• [Trecho do texto]:

São Paulo – Desde o dia 21 de junho está aprovado o texto final da Lei das Estatais, que promete mitigar a corrupção nas empresas públicas por meio de ferramentas de controle e fiscalização mais rígidas. O ponto de maior destaque do projeto de lei, que aguarda sanção presidencial, é a restrição técnica para indicação de diretores e executivos de alto escalão das estatais.
É notório lembrar que foram dessas posições que partiram os comandos para condicionar contratos bilionários ao pagamento de propinas para executivos e seus “padrinhos” políticos – esquema cujos detalhes e principais personagens estão sendo desvendados pela Operação Lava Jato.
A Lei das Estatais é uma espécie de resposta do Congresso ao clamor popular após o escândalo de corrupção na Petrobras. A nova lei cria diretrizes de controle e de fiscalização com o objetivo de colocar uma lupa nas atividades das estatais por meio de políticas de compliance e transparência.
Mas qual a eficácia da nova lei para combater a corrupção endêmica nas empresas?
Apesar de criar uma impressão de fortalecimento da governança corporativa à primeira vista, as regras, no entanto, não impediriam o esquema descoberto pelos procuradores do Paraná.
As normas para indicação de diretores e executivos são um exemplo. Ficou estabelecido que só podem ser indicados para tais funções profissionais que tenham experiência mínima de 10 anos em “posições semelhantes” ou quatro anos em cargo de direção ou de chefia em empresas de grande porte. Podem ser recomendados também funcionários públicos da categoria DAS-4 ou docentes de área semelhante à da atuação da empresa.
Além disso, o postulante a executivo de estatal não pode pertencer a sindicatos, ser ministro ou secretário de Estado, membro de órgão regulador ou ter tido ligação com partidos políticos nos últimos 36 meses.
Como lembrou a reportagem do jornal Folha de S. Paulo, os principais funcionários da Petrobras denunciados pela Lava Jato tinham justamente esse perfil técnico: estavam na empresa havia décadas e não tinham filiação partidária. Os ex-diretores Renato Duque, Paulo Roberto Costa e Nestor Cerveró, por exemplo, passariam por esse crivo.
Para Flávio Eduardo Britto, professor da Universidade de Brasília (UnB) e especialista em Corrupção e Direito Eleitoral, esse é um exemplo que demonstra como o PL mantém brechas com as quais é possível manter encrustada a corrupção em empresas como a Petrobras.
“Mesmo que a restrição fosse ainda mais específica, o brasileiro é muito criativo para burlar legislação, com técnicas bem interessantes. Fazemos isso há 500 anos”, diz.
COMO MELHORAR?
Britto afirma que o foco de um projeto para melhorar a governança das estatais deveria mirar na fiscalização dos projetos, não necessariamente nos comandantes. Segundo o acadêmico, o modelo de fiscalização de obras públicas em curso nos Estados Unidos poderia inspirar o Brasil.

• [O que fazer]:
Escreva a continuação do texto sobre a Lei das Estatais, começando logo após a última frase apresentada.

• [Informações exibidas]:
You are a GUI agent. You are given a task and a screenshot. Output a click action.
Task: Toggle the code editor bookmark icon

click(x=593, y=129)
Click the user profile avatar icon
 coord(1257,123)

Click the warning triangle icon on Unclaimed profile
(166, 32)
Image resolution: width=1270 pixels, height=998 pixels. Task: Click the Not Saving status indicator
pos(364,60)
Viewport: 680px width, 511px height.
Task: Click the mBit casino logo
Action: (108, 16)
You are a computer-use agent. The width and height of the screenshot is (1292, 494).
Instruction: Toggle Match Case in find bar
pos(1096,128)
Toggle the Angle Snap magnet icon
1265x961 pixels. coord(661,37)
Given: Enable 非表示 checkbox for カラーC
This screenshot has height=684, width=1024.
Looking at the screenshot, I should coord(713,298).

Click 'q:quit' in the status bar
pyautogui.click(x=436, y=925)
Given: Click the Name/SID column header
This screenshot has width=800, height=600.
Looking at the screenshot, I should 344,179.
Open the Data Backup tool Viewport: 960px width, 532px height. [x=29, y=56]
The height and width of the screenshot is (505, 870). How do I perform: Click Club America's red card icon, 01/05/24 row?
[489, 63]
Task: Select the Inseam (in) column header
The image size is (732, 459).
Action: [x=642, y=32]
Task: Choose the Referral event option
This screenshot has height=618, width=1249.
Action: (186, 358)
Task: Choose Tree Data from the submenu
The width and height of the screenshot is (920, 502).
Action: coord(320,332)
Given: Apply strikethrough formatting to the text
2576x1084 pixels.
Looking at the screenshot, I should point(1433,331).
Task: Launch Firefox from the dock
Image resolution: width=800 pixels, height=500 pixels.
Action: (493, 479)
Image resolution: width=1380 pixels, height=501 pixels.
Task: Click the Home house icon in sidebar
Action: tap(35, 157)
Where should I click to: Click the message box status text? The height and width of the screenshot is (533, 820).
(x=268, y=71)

• [Resposta do exercício]:
Neste sistema, as obras são divididas em fases. O repasse para financiamento da próxima etapa só é liberado quando uma efetiva comprovação de eficiência é enviada aos órgãos de fiscalização. No Brasil, a função caberia ao Tribunal de Contas da União (TCU), que hoje só se debruça nas contas de um projeto quando acionado por denúncia.
“Seriam criados mecanismos mais ágeis e eficazes para vigilância e, caso se fizesse a detecção de desvios no meio das obras, haveria também a agilidade para impedir que a corrupção se prolongue”, afirma.
POR QUE NÃO FOI FEITO?
Algo do tipo, porém, depende de dois fatores: vontade política e maior diálogo com setores da sociedade para idealização de projetos de lei — algo que atrasa o processo mas o deixa mais completo. Por conta de interesses partidários, projetos como esse têm que ser flexibilizados para atender ao presidencialismo de coalizão.
Um grande dilema que o presidente em exercício Michel Temer enfrenta é atender a interesses antes de promulgar a lei. Durante a tramitação na Câmara, o texto chegou a ser descaracterizado devido às diversas alterações propostas por deputados que não queriam ver mudanças nos cargos de importância ocupados por seus partidos.
No fim, o Senado conseguiu reverter as mudanças e dar a cara original ao PL. Mas, segundo o jornal O Estado de S. Paulo, Temer deve fazer alguns vetos para não complicar seu relacionamento com a base.
Entre os pontos de discórdia está a já mencionada "quarentena", em que indicados não poderão ter histórico de filiação partidária nos últimos 36 meses. O Senado reintroduziu o texto retirado durante a votação na Câmara. Outro ponto polêmico é a proibição da indicação de dirigentes sindicais para cargos na direção ou conselho de administração de estatais.
Diante do impasse, o Palácio do Planalto já postergou duas vezes o anúncio dos vetos que o presidente em exercício deverá fazer no texto. Ainda não há uma data redefinida.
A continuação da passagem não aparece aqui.